**What you will do**: In the text on the Forde Report below, what did Labour's governance and legal unit prioritize over dealing with complaints of antisemitism, Islamophobia, and other matters?

==== Document section ====

Forde Report grim reading

Thursday, 28th July 2022

• AFTER two years of excuses and delays the Forde Report was finally released and it makes for grim reading.

It confirmed what many of us already knew: right-wing Labour staffers used their positions to obstruct and undermine the leadership of Jeremy Corbyn, despite his democratic mandate from hundreds of thousands of party members.

Perhaps most shamefully the report also lays bare how the serious issue of anti-Semitism was used by these staffers as a weapon in their sabotage against the leadership.

This included attempts to shape the leadership election outcomes against Corbyn in 2015 and 2016 through vetting Corbyn supporting members – and peaked at the deliberate undermining of Labour’s 2017 general election operations, when senior staff covertly diverted resources to “sitting largely anti-Corbyn MPs”, instead of “pro-Corbyn candidates in potentially Tory winnable seats”. This was unforgivable.

While members from across the political spectrum of the Labour Party were working day and night to elect a Labour government, these people were undermining us at every turn.

As Forde describes, the obsessive opposition of right-wing staffers to Corbyn’s administration fuelled a toxic and abusive culture where racism and misogyny were commonplace, as evidenced in the WhatsApp conversations exposed in the leaked report.

The Forde Report also finds that during this period, BAME and female MPs were not afforded the same “level of instinctive respect” as their white or male counterparts.

Equally shamefully, Forde finds that the obsession with purging left-wing members led to the mishandling of anti-Semitism complaints.

Labour’s governance and legal unit (GLU) prioritised “suspending members who supported Jeremy Corbyn, in 2015 and 2016 over dealing with complaints of antisemitism, Islamophobia or other types of complaints”.

==== Data excerpts ====

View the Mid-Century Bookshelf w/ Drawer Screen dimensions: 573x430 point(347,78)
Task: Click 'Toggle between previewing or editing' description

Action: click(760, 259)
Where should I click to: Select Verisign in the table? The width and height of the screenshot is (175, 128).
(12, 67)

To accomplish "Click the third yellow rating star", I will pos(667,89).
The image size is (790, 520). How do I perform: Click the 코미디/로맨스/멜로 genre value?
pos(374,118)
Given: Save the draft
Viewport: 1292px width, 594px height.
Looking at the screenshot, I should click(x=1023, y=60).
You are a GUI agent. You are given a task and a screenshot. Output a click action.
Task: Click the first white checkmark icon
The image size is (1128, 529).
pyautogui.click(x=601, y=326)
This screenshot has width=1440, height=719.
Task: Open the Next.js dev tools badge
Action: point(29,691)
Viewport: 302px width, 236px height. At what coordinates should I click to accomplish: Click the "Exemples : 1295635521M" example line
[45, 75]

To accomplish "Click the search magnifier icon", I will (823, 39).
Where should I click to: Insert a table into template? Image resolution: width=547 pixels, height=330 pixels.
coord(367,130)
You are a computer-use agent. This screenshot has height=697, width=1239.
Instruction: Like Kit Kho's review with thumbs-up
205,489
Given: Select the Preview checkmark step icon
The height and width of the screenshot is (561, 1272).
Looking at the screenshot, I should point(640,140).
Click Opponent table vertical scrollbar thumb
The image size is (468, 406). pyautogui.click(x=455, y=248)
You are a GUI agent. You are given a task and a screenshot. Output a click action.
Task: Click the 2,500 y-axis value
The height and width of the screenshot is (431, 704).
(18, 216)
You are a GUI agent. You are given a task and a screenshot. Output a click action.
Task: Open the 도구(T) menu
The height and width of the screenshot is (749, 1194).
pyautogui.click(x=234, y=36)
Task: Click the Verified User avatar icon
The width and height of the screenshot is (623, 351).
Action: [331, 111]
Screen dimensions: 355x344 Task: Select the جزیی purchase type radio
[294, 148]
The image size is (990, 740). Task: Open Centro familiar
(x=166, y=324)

====

**Solution to this problem**: It prioritized suspending members who supported Jeremy Corbyn in 2015 and 2016.